Scorsese then backtracks to ten years earlier when Ace is sent to Vegas by the Outfit to run the Tangiers, a Teamsters-funded casino fronted by Philip Green (Pollak, The Usual Suspects). Nicky, a vicious psychopath, is sent to protect Ace and their interests. His volatile temper and propensity for violence ultimately get him banned from every casino in the city. Associating with a known criminal is bad news for Ace; it could prevent him from getting his gaming license which he needs to run a casino in Vegas. Then he makes the mistake of marrying Ginger McKenna (Stone, Basic Instinct), a hustler and former hooker still involved with her sleazy pimp ex-boyfriend Lester Diamond (Woods, Once Upon a Time in America). She proceeds to make his life miserable while a billion-dollar empire collapses around him.
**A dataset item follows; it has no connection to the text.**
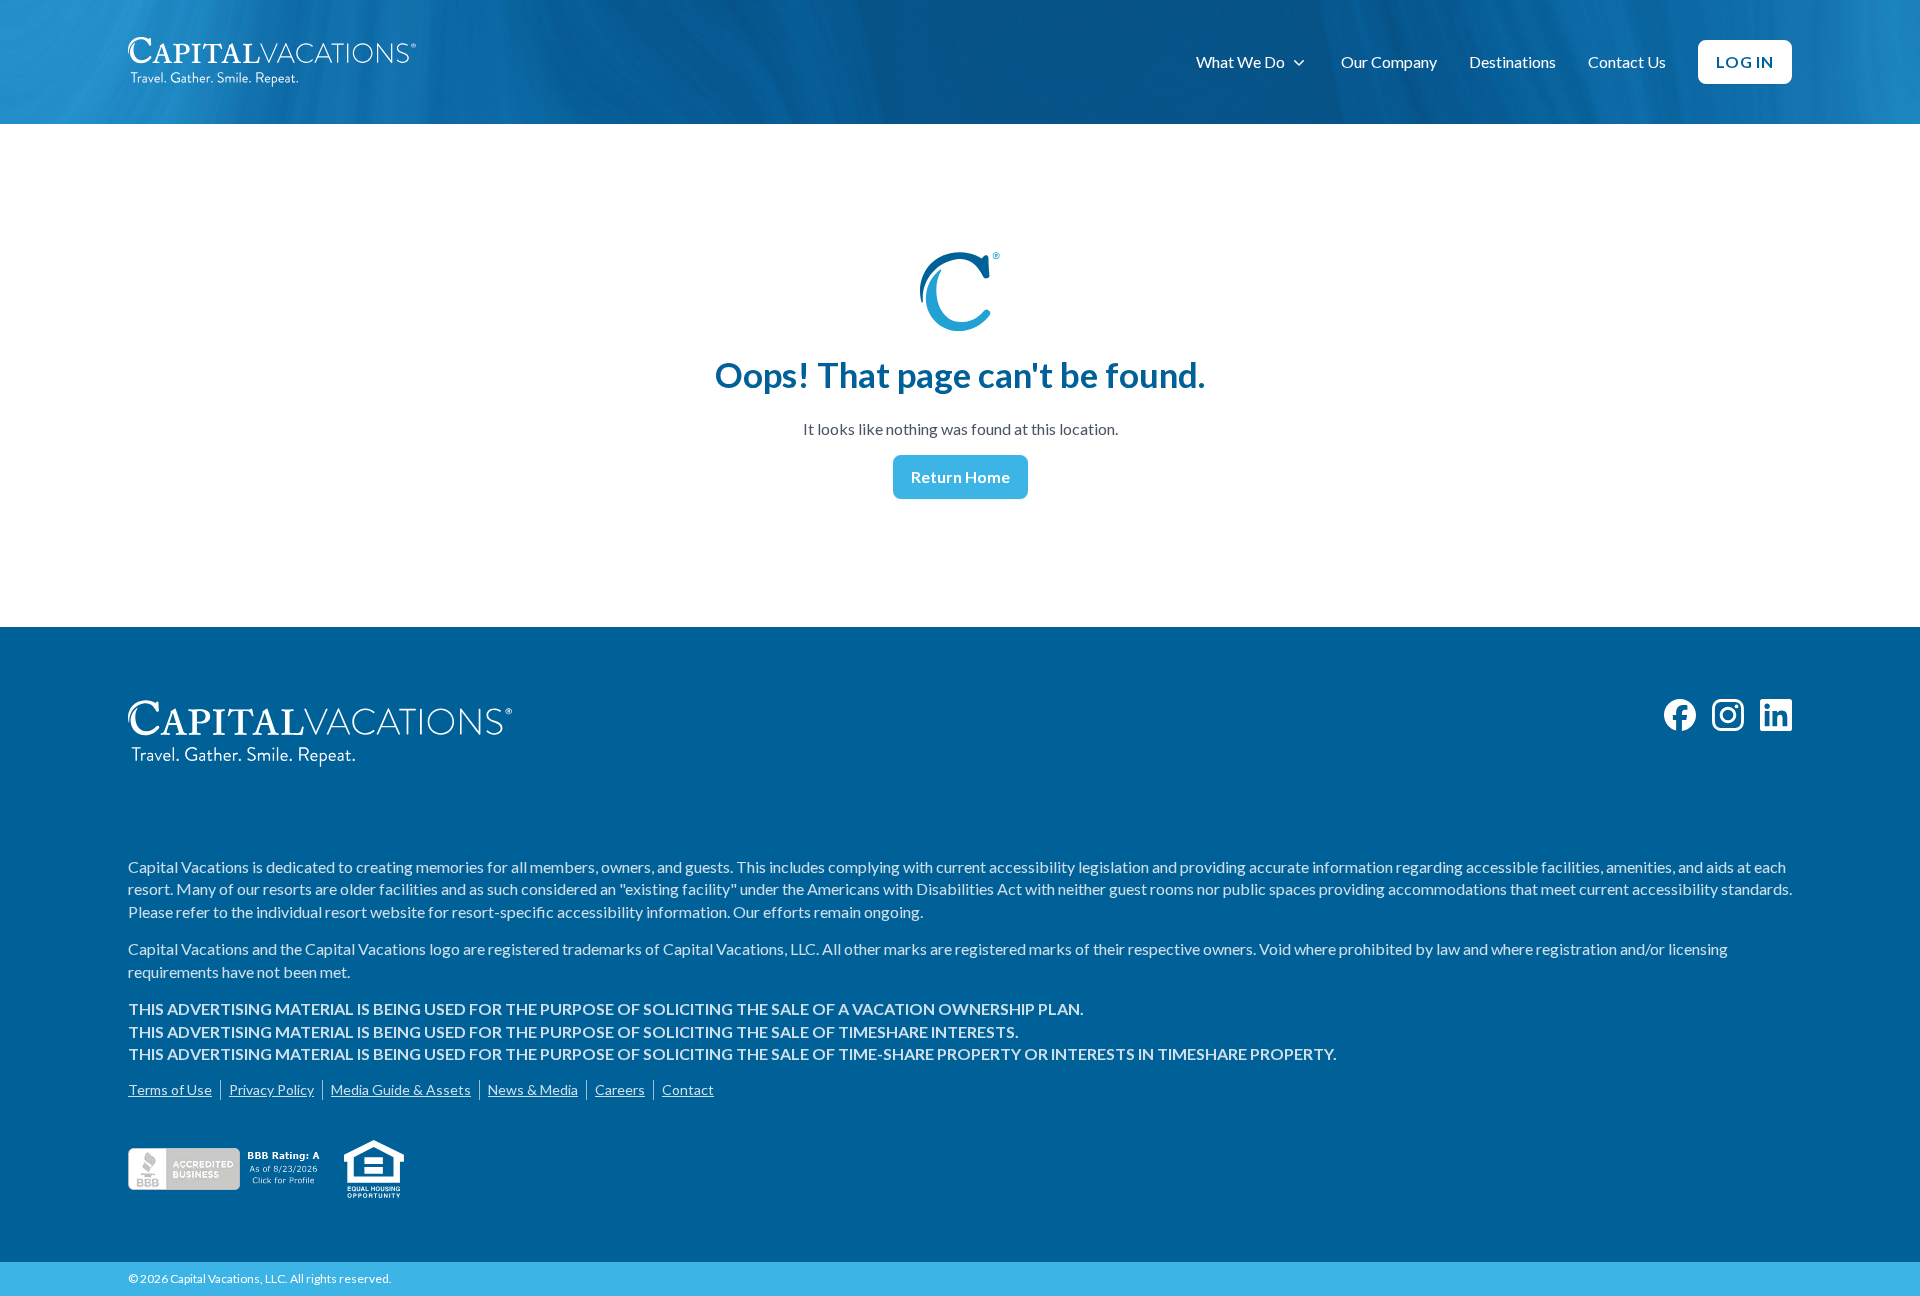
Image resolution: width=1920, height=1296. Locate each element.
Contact (688, 1089)
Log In (1745, 61)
There’s great Scorsese and good Scorsese. The former category includes Taxi Driver, Raging Bull, The King of Comedy and Goodfellas. Casino is in the latter category. It’s a good movie that, unfortunately, gets away from Scorsese more than once. Based on Nicholas Pileggi’s non-fiction book Casino: Love and Honor in Las Vegas, it’s a huge sprawling movie painted on a canvas with a glitzy surface and seedy underbelly. The screenplay by Scorsese and Pileggi is all over the place yet it seems to know exactly where it’s headed.
Another reason Casino doesn’t achieve greatness is because Scorsese self-plagiarizes quite a bit. He reuses many of the same ideas as Goodfellas. Most notably, the coke-fuelled narrative, the sense you’re on a ride veering increasingly out of control as it progresses. Also, Scorsese once again employs popular music of the time to drive different scenes. He makes excellent use of The Animals’ “The House of the Rising Sun”. His appreciation of The Rolling Stones is on display again as well. None of it sinks the movie; it just makes it feel awfully familiar.
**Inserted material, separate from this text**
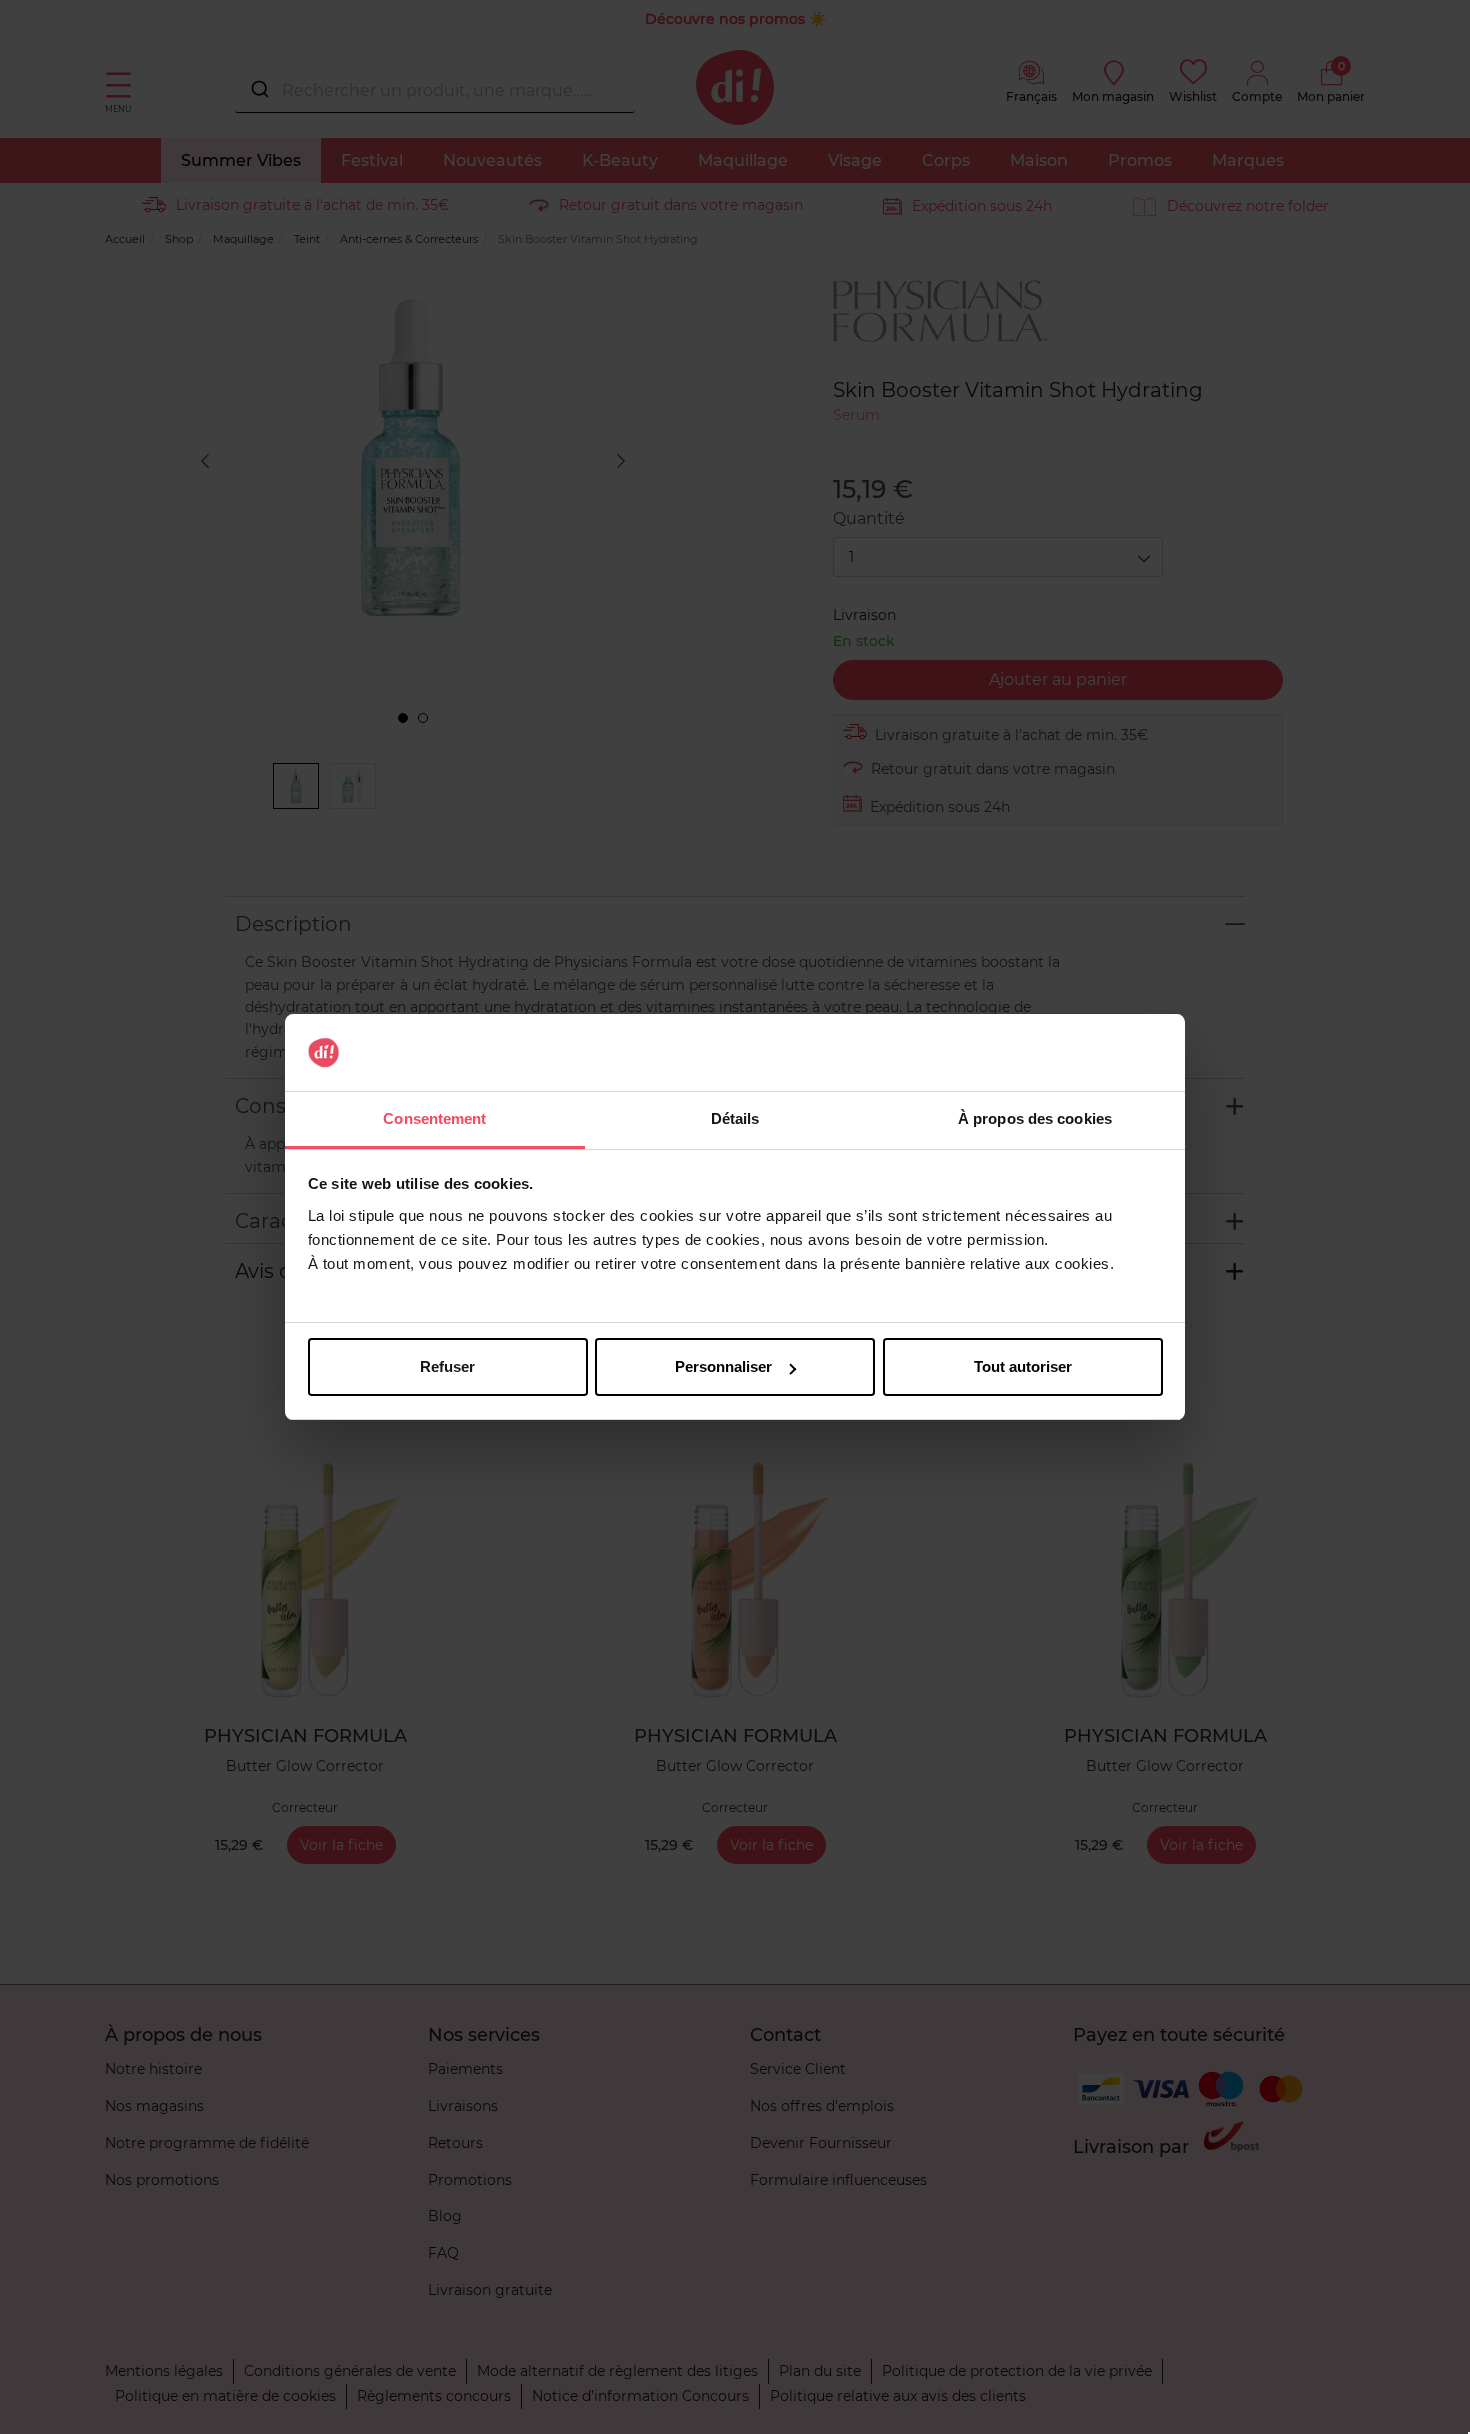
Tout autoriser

Yet at the same time, Casino is its own movie. Look at the unusual casting. Three comedians, Don Rickles, Alan King and Dick Smothers, show up in prominent roles- Rickles as casino manager Billy Sherbert, King as Teamsters head Andy Stone and Smothers as a corrupt senator. Their very presence evokes an older era when top entertainers headlined the shows. Speaking of headlining, the three leads do tremendous work in their respective roles. Stone gives the best performance of her career as a manipulative gold-digger who lies every time she opens her mouth. She lies, steals and cheats her way through her and Ace’s travesty of a marriage. She turns to booze, coke and eventually, screwing Nicky. She is truly hateful. Pesci matches her as a psycho with absolutely no redeeming qualities. At least his character in Goodfellas was funny (don’t tell him I said that!). Nicky, who’s supposed to Ace’s best friend, is pure evil. He takes great delight in crushing a guy’s head in a vice until his eyeball pops out. What a performance! De Niro is equally terrific as a guy who’s great at picking winners and not much else. He’s smart with money, but terrible at business. He makes so many bad decisions like refusing to play ball with a connected politician (Jones, The Wild Bunch) who can easily ruin him in Vegas. He’s more concerned with the chef putting the same number of blueberries in each muffin.
Casino is a stylish, violent, thrilling, sometimes funny tale of power, crime, love and money set in a Sin City that no longer exists now that the corporations have taken over and turned it into Disneyland for families. The children play pirates while their parents lose their shirts. It’s, at once, an entertaining crime drama and a sad farewell to a way of life. Not all of it works as well as it should, but enough of it works to make it worthwhile.